A beef suckler herd of 120 Lincoln Red cattle was established in 2001. Recently, the herd has been crossed with an Aberdeen Angus bull obtaining a premium contract supplying Waitrose. The cattle are fed on the permanent pasture around the Estate in the summer months and housed throughout the winter; they are fed a diet of silage and cereal. Hall Farm also has a ‘flying’ flock of 1,400 North Country Mule sheep. The sheep are purchased at nine months of age as ewe lambs and kept for twelve months before being sold as breeding sheep the following autumn. The sheep remain out on the grassland all year round, clearing the pastures following grazing by cattle. Such an integrated system has enhanced the utilisation of the grassland on the Estate and provides a clean grazing system for both types of grazing animal. The implementation of an integrated grassland management system has reduced reliance upon medicines.

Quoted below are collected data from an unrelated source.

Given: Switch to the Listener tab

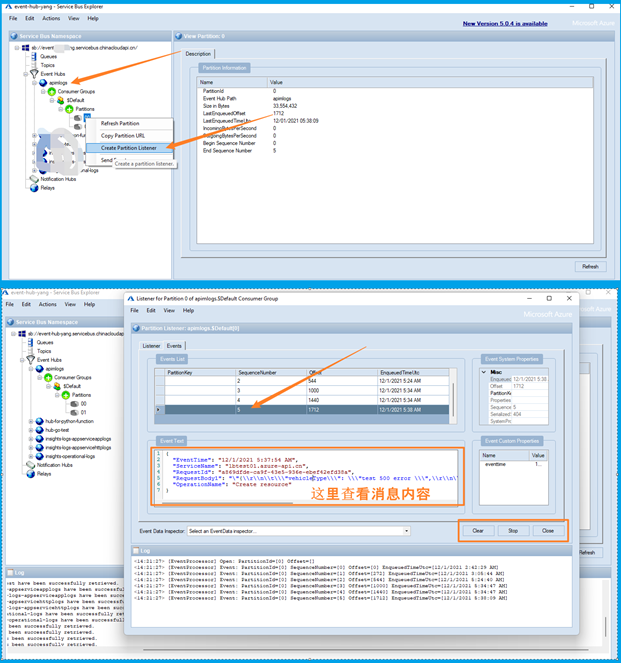Looking at the screenshot, I should [x=151, y=346].

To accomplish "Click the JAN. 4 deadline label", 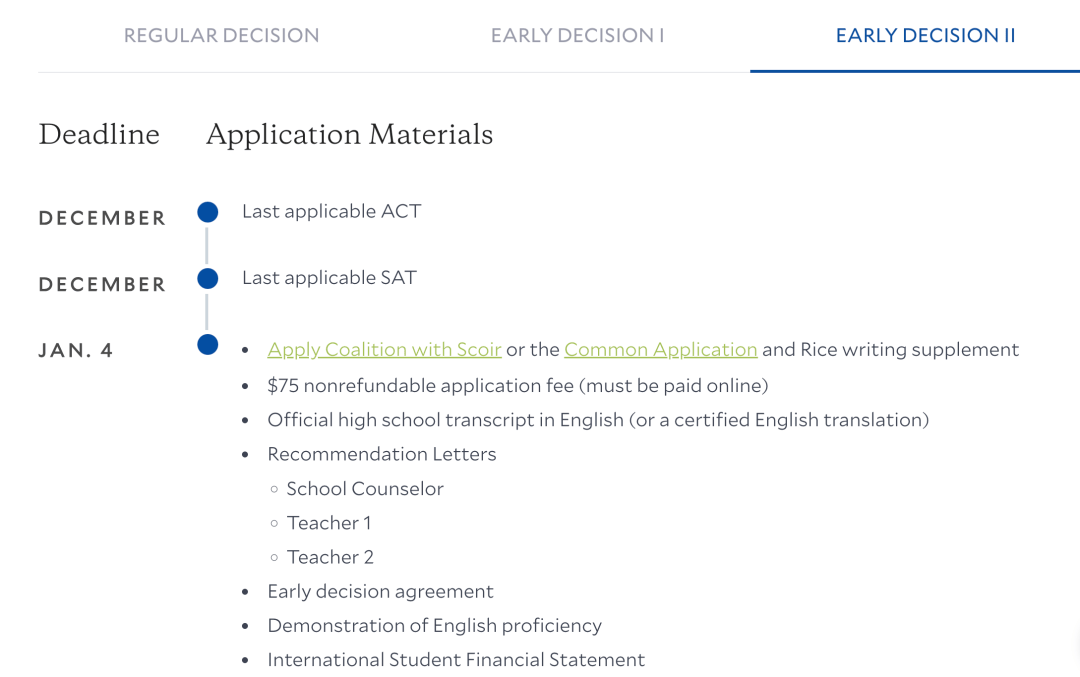I will (76, 351).
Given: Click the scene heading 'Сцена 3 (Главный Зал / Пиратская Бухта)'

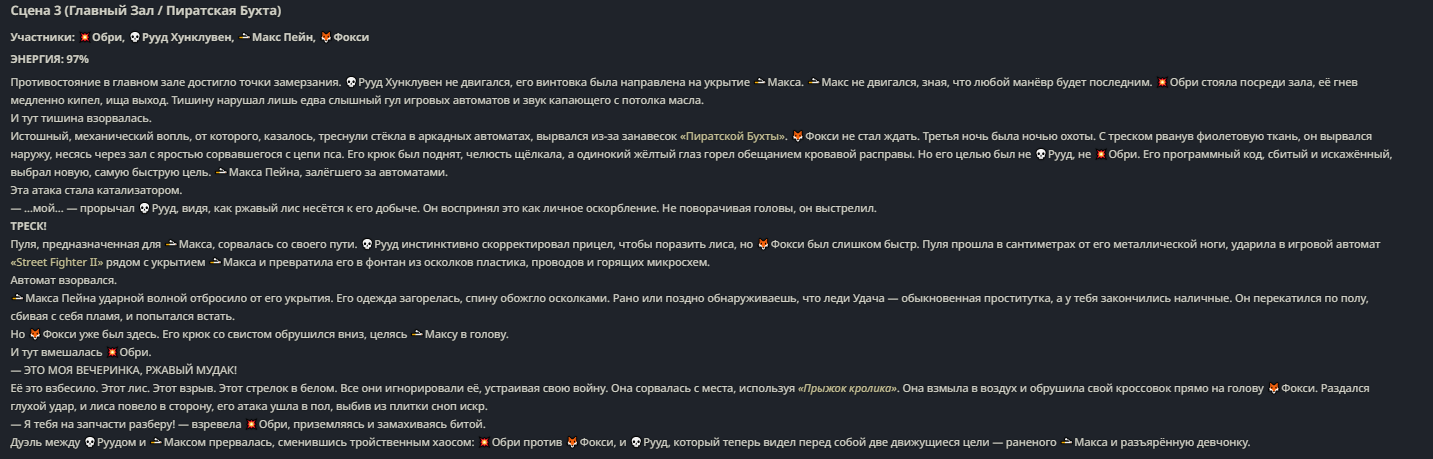Looking at the screenshot, I should pyautogui.click(x=146, y=11).
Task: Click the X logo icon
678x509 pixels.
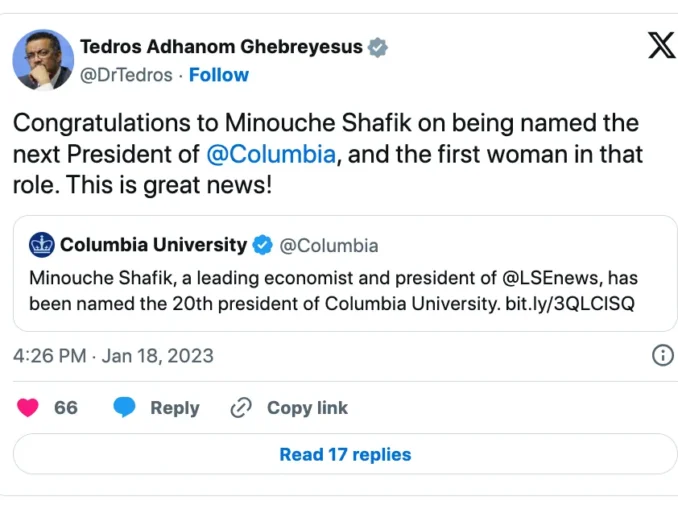Action: click(x=661, y=46)
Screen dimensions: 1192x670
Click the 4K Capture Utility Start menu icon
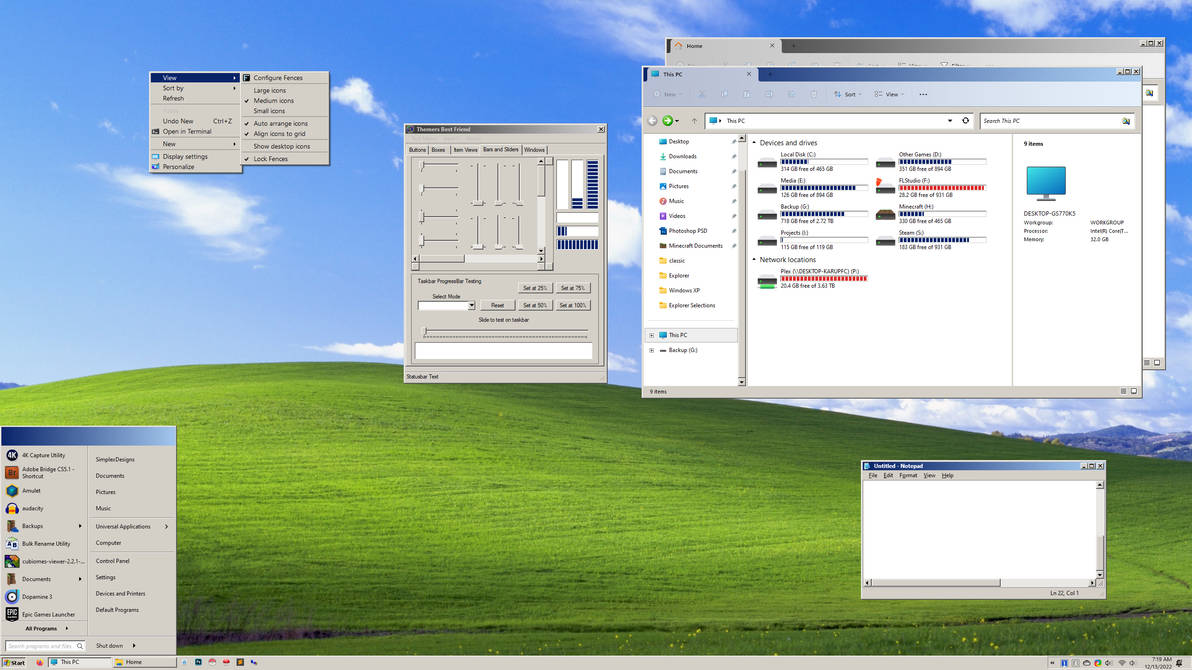(x=11, y=454)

Current cultivation practice revolve around the use of direct drilling, combined strip tillage, minimal cultivations and rotational ploughing. The use of cover cropping prior to the spring planting of cereals has also been recently incorporated. The overall objective is to reduce reliance upon chemistry through a more targeted use of cultural control and nutrition.

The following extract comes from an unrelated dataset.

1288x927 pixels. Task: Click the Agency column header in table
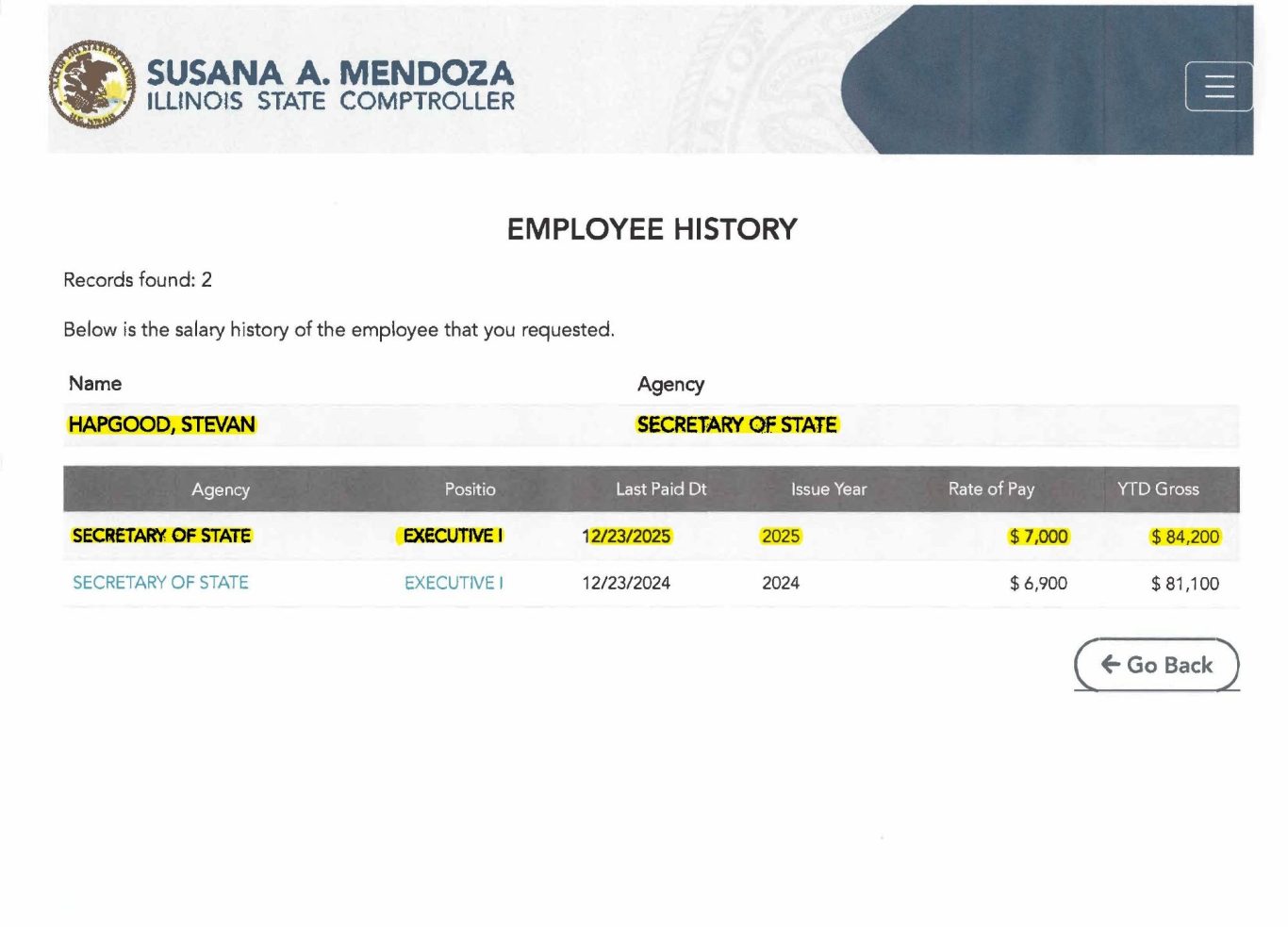click(221, 489)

The Estate has been part of Environmental Stewardship schemes since 2000. Since that time, 200 hectares of arable land have been returned to grassland, archaeological sites have been protected, a lost parkland has been re-created, 164 hectares of buffer strips have been created on arable land along with 25 hectares of pollen and nectar flower mixtures and 10 hectares of wild bird mixes. Barn owl nesting boxes, both indoor and outdoor, have been erected with the birds being monitored every year. 1,150 hectares of land have been dedicated to Grey Partridge recovery and the results are included in the Game & Wildlife Conservation Trust’s national database. Working alongside the Lincolnshire Chalk Streams, wild brown trout have been encouraged to breed in the Waithe Beck, which runs through Hall Farm; ponds have also been allowed to naturally re-generate to encourage wildlife. There are also 125 hectares of small woods dotted around the Estate which are managed for their amenity, landscape and wildlife value.
Hall Farm has opened for LEAF Open Farm Sunday since 2007. The village church and the local W.I. get involved with the event to raise funds for their causes, along with local food producers. The Estate has also hosted the local church Hog Roast for a number of years. Through environmental stewardship several permissive footpaths have been put in place creating circular walks around several surrounding villages.